これから向かうところは過去をなぞるようなもの。
 恐らくはあの山に向かえば行くことの出来る場所。どのように入ればいいのだろう、どのように進めばいいのだろう。なにひとつ分からない。全くもって見通すことが出来ない。自分という今ここにある身体を姿を信じて進むだけ。それ以外の何も出来ない。
 道路を歩き、頼りない舗装に身を包んだ黒塗りの道。下には何を隠しているのだろう。
 そんな場所を歩いている楓、踏みしめる地面の下に広がるものはただの自然か人の手の加わったインフラ設備の一部か。
 楓の薄っぺらで浅い縁の糸の巡りの中に何かが眠っている。そんな気がしてたまらない。
 何か忘れていないだろうか。何を忘れているのだろうか。確か青春のさなか、主に男たちの間で語られる非現実的な話。現在の日本という文明の社会に合わせて姿も色も変えてしまった暗いおとぎ話。
 それはやはり男たちの間で語られていた、彼ら高校生男子がうわさとして楽しみしゃぶり続けていた。
「ここだ」
「ここって言っても広いらしいよな」
「ああ、うわさによればあの山のどこかから入れるんだよな」
 そのうわさ、言葉だけが広め続けて形も無くただ存在だけを不確かな形で披露するそれ。その正体は続けて口にされた。
「ほんとにこんなしょぼい町に超科学研究施設なんてあるものか、わからねえよな」
 そう、地下にて何かしらの研究が進められ、それがやがて人々の運命をも左右する。
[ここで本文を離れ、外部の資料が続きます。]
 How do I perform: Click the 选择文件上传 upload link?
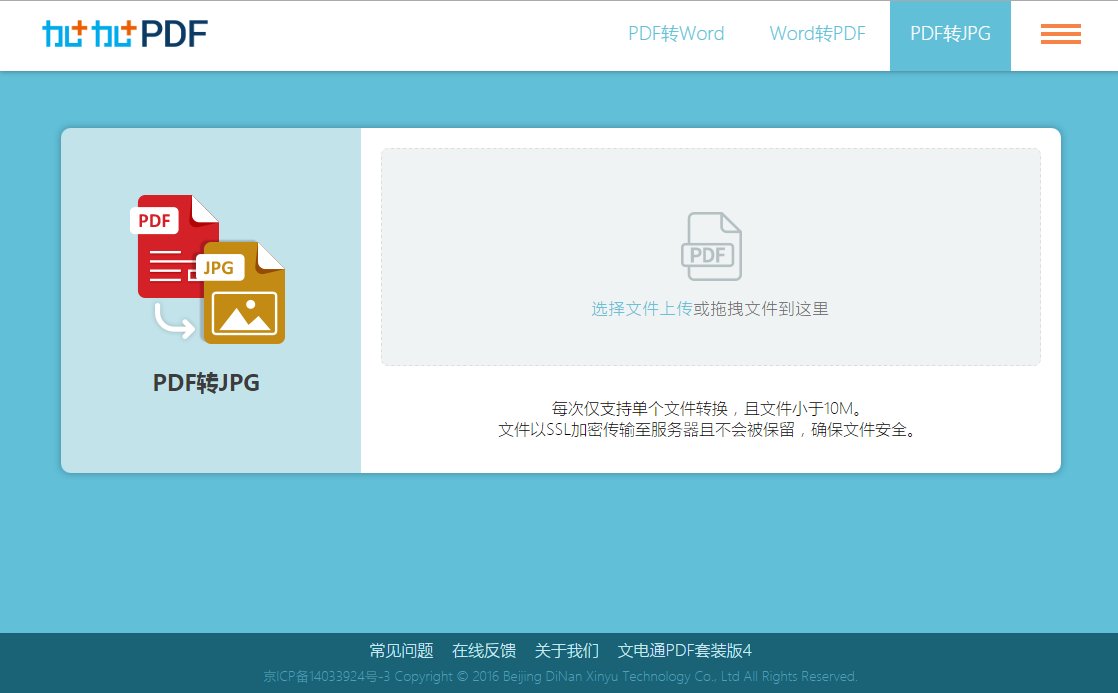(x=640, y=309)
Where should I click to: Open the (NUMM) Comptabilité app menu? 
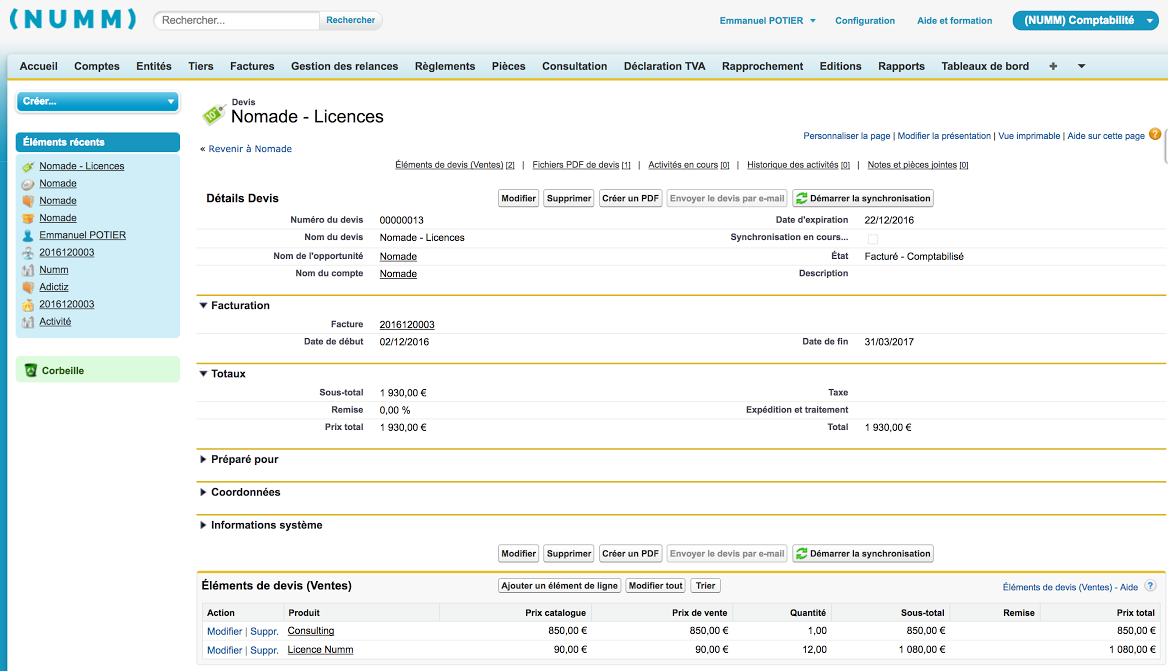point(1085,20)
未来も過去も今でさえも、何もかもが研究の成果を作り上げた者が手にしてしまうという耳をも凍り付かせる話。
 楓が普通に日常の真ん中を歩くだけの女の子であれば鼻で笑うか全てを疑うか男の想いに呆れかえるか、限りないまでに広い手法を持ちつつ限りある狭い感情で常識的な選択肢を手に取ることが出来ただろう。
 しかしながら、異能の世界に足を踏み入れた人物であればそう簡単に思考の放棄を取れなくて。
 超科学、恐らくは異能力までもが含まれた分野。どこまで見ているのか、どれ程まで個人の好き勝手に出来るのかは分からないものの、仮に異能の力を封じるところまで及んでいたとしたら、或いは他者の異能の力を自在に操ることが出来るとしたら。
 最も恐れるべきはそうした技術を奮って異能の力を持つ者を狩る集団が現れたら。
 思うだけでどこまでも大きなどん底に頭から突き落とされている感覚にうなされていく。潰されてしまいそう。顔を振ってもどこを向こうにも光が見えてこない、そんな未来。
 楓の足取りは変わることなく昨日足を運んだ屋アマの前の公園にまでたどり着いた。ライブの様子は既にそこになく、残っているのはありもしない残響。その心地はまさに夢の跡。
「ここに……いるのか」
 名を呼ぶことすら出来ない。返事が無いということただひとつ。それだけで息が詰まってしまう、ここにはいないことなど分かっているはずなのに、無事を確かめているような気分に陥ってしまう。
 周囲を見渡して、景色を全てその目に収め、理解へと変換。
 楓の中に生まれた不安、そんな幻は突如形を持って現れた。
 山をも溶かす蒼黒い水が山から噴き出し宙を舞っては流れ出る。
 その水を納めると共に濃いくまの刻まれた目は嫌な予感を感じ取った。
 そこにあるもの、流れて自然をも飲み込むそれは明らかに飲み込んだ物質相当の膨らみを持たない。
――もしかして、消し去っている
 もはや里香を救出するという段階ですらなかった。後ろへと、逃げの姿勢へと向き直り、その足を素早く動かしていく。
 根拠などなにひとつ無いただただ強く訴えかけてくる予感。粘り気と異臭に包まれた感情はあの破滅の水から逃れようと懸命に楓を逃げの道へと手招きしていた。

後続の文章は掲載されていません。